Man darf also annehmen, dass es nicht wirklich ein politischer Skandal ist, der an „Manderlay“ die Gemüter erhitzt – es ist vielleicht doch mehr die enorme Suggestivkraft, mit der wir in das Spiel selbst hineingezogen werden, in der Schritt für Schritt die sexuelle Komponente des Masochismus entrollt wird, in der rassistische Phantasmen über die schwarze Sexualität und sexistische Phantasmen über die masochistischen Begabungen der Frauen in die ausführliche Inszenierung eines Sexualakts münden, der die kongeniale Allianz zweier Stereotypen vorführt. Aber man soll sich da nicht aufs Glatteis führen lassen. „Manderlay“ lässt sich nicht festlegen.

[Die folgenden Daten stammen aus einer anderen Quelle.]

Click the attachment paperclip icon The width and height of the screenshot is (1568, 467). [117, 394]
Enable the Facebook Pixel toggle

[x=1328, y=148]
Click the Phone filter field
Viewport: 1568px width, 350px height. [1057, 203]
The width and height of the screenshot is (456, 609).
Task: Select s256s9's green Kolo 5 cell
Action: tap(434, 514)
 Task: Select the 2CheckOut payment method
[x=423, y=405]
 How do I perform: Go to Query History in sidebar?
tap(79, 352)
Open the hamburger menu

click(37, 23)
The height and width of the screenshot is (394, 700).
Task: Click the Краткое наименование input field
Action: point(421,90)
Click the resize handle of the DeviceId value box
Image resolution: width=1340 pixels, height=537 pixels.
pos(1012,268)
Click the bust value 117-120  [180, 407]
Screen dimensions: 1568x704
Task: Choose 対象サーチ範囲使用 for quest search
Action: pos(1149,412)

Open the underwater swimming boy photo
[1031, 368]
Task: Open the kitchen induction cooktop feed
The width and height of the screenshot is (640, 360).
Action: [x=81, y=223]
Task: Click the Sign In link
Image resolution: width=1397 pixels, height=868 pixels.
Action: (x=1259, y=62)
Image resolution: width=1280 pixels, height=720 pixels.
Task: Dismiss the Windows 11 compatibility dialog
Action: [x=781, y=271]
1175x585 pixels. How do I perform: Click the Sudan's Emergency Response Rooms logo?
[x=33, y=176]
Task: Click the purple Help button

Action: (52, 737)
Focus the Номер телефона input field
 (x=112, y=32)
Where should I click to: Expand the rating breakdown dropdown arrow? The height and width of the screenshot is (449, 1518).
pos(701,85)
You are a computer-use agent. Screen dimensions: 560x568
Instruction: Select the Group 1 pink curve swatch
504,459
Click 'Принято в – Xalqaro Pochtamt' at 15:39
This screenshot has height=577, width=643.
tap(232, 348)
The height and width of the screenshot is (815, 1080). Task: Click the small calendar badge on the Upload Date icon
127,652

Der Film führt noch mehr vor: zum Beispiel die schiefe Bahn der Regelkonformität, die Grace zur Vollstreckerin der von ihr abgelehnten Todestrafe macht. Wie „Die zwölf Geschworenen“ und andere Court-Room-Dramen zieht auch „Manderlay“ seine Stärke aus dem mimetischen Verhältnis, das prozedurale Spielanordnungen gegenüber der Fiktion haben. Es gibt feste Rollen und feste Texte, doch der Ausgang ist nicht zur Gänze vorherbestimmt. In seinen vielfältigen Variationen auf die Codes des Genres und der Großaufnahmen übernimmt Lars von Trier auch hier wieder eine Neuaufladung von unterschiedlichen Konventionen des Melodramas. Und auch hier ist es wieder eine Stimme, die von John Hurt, die uns in die Erzählung zieht mit einer Kraft, der man sich so wenig entziehen kann wie der merkwürdigen Mischung aus Schematismus und psychologischem Mienenspiel, das auf der Leinwand fesselt.

Zwar hat die Besetzung gewechselt, aber mit der eigentümlichen Stärke schwebender Großaufnahmen versetzt uns auch die neue, von Bryce Dallas Howard exzellent gespielte Grace in jene Trance des Imaginären, die zum Film gehört. Filme lassen uns etwas sehen in den Gesichtern und in den Dingen – die Fiktion der Geschichte.

„Manderlay“. Regie: Lars von Trier. Mit Bryce Dallas Howard, Isaach De Bankolé u. a. Dänemark/Schweden/Niederlande 2005, 139 Min.